**TASK INSTRUCTIONS:** Please lay out the rows below as a Markdown table with two columns, Number and Entry. Put each nonblank line's sequence number in Number and the line itself in Entry, and leave out blank lines.

**AVAILABLE RECORDS:**
>>>>
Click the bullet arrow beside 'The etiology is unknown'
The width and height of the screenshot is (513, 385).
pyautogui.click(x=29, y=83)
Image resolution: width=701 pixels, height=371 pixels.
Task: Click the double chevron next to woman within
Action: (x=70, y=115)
<<<<
**FULL RESPONSE:**
| Number | Entry |
|---|---|
| 1 | Click the bullet arrow beside 'The etiology is unknown' |
| 2 | The width and height of the screenshot is (513, 385). |
| 3 | pyautogui.click(x=29, y=83) |
| 4 | Image resolution: width=701 pixels, height=371 pixels. |
| 5 | Task: Click the double chevron next to woman within |
| 6 | Action: (x=70, y=115) |